PROVIDED DATA Block Start

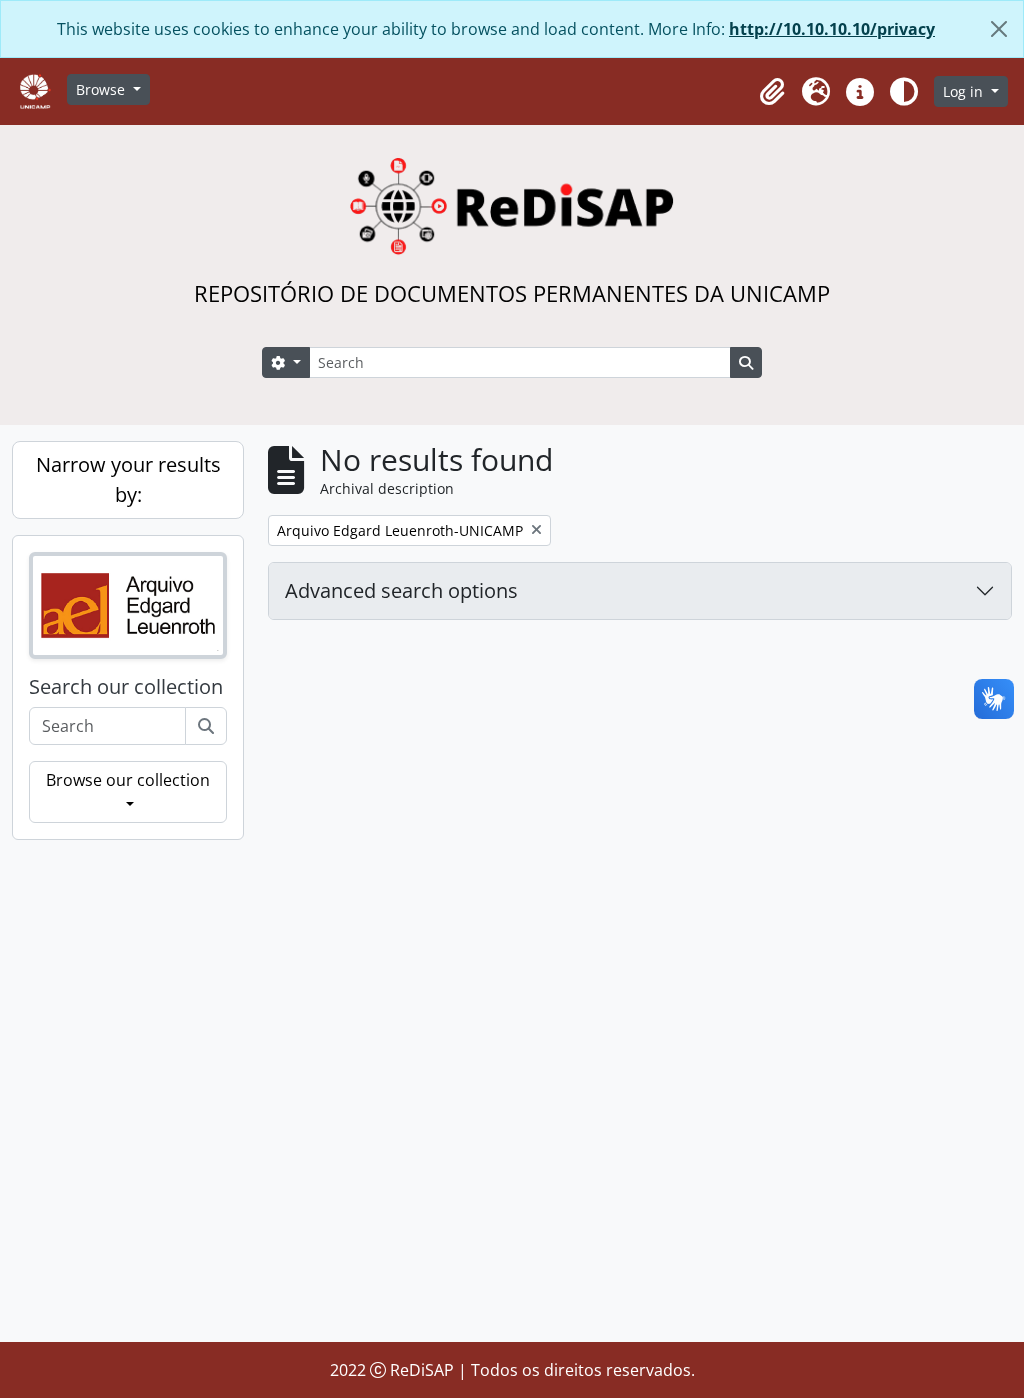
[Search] (206, 726)
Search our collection (126, 687)
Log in (965, 91)
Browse (102, 89)
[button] (772, 92)
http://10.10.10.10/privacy (832, 29)
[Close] (999, 29)
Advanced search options (401, 590)
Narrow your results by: (128, 479)
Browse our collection (128, 780)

PROVIDED DATA Block End

◆ THE TASK: All of the data must be given again exactly, without the pictures.

◆ EXPECTED OUTPUT:
[Search] (206, 726)
Search our collection (126, 687)
Log in (965, 91)
Browse (102, 89)
[button] (772, 92)
http://10.10.10.10/privacy (832, 29)
[Close] (999, 29)
Advanced search options (401, 590)
Narrow your results by: (128, 479)
Browse our collection (128, 780)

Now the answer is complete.